Genetic susceptibility to diclofenac-induced hepatotoxicity: contribution of UGT2B7, CYP2C8, and ABCC2 genotypes

Abstract

Background & aims: Diclofenac is a widely used nonsteroidal anti-inflammatory drug and is among the most common drugs causing idiosyncratic hepatotoxicity in several recent series with up to 20% mortality in jaundiced subjects.
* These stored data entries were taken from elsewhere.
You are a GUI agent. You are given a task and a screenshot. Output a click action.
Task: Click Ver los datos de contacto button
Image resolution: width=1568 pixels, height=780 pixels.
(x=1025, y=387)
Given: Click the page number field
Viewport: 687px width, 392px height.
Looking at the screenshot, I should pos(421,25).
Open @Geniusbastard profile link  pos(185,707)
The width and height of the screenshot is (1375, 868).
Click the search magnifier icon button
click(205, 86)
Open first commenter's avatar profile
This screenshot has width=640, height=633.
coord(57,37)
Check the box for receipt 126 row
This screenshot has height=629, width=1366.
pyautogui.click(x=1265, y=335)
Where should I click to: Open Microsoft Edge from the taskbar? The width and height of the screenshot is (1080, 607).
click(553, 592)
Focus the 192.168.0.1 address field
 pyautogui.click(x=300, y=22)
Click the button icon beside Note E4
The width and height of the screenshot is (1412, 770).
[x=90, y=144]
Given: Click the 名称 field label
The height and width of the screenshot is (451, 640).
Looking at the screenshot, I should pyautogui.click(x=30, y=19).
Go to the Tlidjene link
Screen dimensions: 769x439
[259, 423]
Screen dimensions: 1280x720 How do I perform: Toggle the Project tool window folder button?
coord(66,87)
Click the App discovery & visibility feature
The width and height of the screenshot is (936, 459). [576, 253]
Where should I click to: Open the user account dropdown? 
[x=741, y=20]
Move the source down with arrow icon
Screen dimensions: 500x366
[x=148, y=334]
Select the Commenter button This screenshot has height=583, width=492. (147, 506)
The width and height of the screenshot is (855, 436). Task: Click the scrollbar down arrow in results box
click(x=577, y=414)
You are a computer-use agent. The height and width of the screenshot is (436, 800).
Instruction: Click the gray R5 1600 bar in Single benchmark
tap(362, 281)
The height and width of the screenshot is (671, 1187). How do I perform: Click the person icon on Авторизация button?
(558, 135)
We hypothesized that susceptibility to hepatotoxicity would be associated with genetic polymorphisms in the genes encoding the enzymes UGT2B7 and CYP2C8, which determine the formation of reactive diclofenac metabolites and in ABCC2 encoding the transporter MRP2 contributing to the biliary excretion of the reactive metabolite.

Methods: Twenty-four patients (19 female) aged 24-70 (mean, 50.8) years who had suffered diclofenac hepatotoxicity, 48 subjects (35 female) aged 22-77 (mean, 52) years who were taking diclofenac for 0.3-20 (mean, 4) years without developing hepatotoxicity (hospital controls), and 112 healthy controls were investigated. Genotyping for several polymorphisms in the genes encoding UGT2B7, CYP2C8, and ABCC2 was performed and haplotypes assigned.

Results: The UGT2B7*2 allele was more common in diclofenac hepatotoxicity patients compared with hospital controls (odds ratio [OR], 8.5, P = .03) and healthy controls (OR, 7.7, P = .03). The ABCC2 C-24T variant was more common in hepatotoxicity patients compared with hospital (OR, 5.0, P = .005) and healthy controls OR: 6.3, P = .0002). Haplotype distributions for CYP2C8 were different in patients compared with hospital controls (P = .04).

Conclusions: Allelic variants of UGT2B7, CYP2C8, and ABCC2, which may predispose to the formation and accumulation of reactive diclofenac metabolites are associated with diclofenac hepatotoxicity. Increased level of reactive metabolites may lead to higher levels of protein-diclofenac adducts and subsequently hepatotoxicity.